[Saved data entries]
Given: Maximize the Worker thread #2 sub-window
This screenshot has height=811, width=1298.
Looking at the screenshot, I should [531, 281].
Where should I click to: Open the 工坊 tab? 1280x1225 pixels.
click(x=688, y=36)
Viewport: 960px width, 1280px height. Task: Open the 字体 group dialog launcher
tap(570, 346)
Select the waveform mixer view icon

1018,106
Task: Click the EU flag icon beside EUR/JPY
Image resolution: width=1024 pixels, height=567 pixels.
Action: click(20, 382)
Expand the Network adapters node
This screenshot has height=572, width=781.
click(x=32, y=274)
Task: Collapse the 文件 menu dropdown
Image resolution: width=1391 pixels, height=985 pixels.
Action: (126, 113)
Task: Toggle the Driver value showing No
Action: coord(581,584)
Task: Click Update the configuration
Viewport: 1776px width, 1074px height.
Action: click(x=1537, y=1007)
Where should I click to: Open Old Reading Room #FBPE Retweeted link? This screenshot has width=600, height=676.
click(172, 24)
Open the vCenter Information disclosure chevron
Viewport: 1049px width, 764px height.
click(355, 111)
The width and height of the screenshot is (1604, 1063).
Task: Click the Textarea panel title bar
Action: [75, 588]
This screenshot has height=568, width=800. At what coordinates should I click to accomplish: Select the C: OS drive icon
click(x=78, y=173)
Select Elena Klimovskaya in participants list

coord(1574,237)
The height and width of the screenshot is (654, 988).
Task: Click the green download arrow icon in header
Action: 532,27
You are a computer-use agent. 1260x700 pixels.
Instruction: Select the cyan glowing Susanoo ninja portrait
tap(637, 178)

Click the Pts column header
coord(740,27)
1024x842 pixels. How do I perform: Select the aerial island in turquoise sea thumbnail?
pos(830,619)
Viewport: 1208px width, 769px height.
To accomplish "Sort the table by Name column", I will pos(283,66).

> Assigned task
Take each record above and return it verbatim.

> Output for this task
Given: Maximize the Worker thread #2 sub-window
This screenshot has height=811, width=1298.
Looking at the screenshot, I should [531, 281].
Where should I click to: Open the 工坊 tab? 1280x1225 pixels.
click(x=688, y=36)
Viewport: 960px width, 1280px height. Task: Open the 字体 group dialog launcher
tap(570, 346)
Select the waveform mixer view icon

1018,106
Task: Click the EU flag icon beside EUR/JPY
Image resolution: width=1024 pixels, height=567 pixels.
Action: click(20, 382)
Expand the Network adapters node
This screenshot has height=572, width=781.
click(x=32, y=274)
Task: Collapse the 文件 menu dropdown
Image resolution: width=1391 pixels, height=985 pixels.
Action: (126, 113)
Task: Toggle the Driver value showing No
Action: coord(581,584)
Task: Click Update the configuration
Viewport: 1776px width, 1074px height.
Action: click(x=1537, y=1007)
Where should I click to: Open Old Reading Room #FBPE Retweeted link? This screenshot has width=600, height=676.
click(172, 24)
Open the vCenter Information disclosure chevron
Viewport: 1049px width, 764px height.
click(355, 111)
The width and height of the screenshot is (1604, 1063).
Task: Click the Textarea panel title bar
Action: [75, 588]
This screenshot has height=568, width=800. At what coordinates should I click to accomplish: Select the C: OS drive icon
click(x=78, y=173)
Select Elena Klimovskaya in participants list

coord(1574,237)
The height and width of the screenshot is (654, 988).
Task: Click the green download arrow icon in header
Action: 532,27
You are a computer-use agent. 1260x700 pixels.
Instruction: Select the cyan glowing Susanoo ninja portrait
tap(637, 178)

Click the Pts column header
coord(740,27)
1024x842 pixels. How do I perform: Select the aerial island in turquoise sea thumbnail?
pos(830,619)
Viewport: 1208px width, 769px height.
To accomplish "Sort the table by Name column", I will pos(283,66).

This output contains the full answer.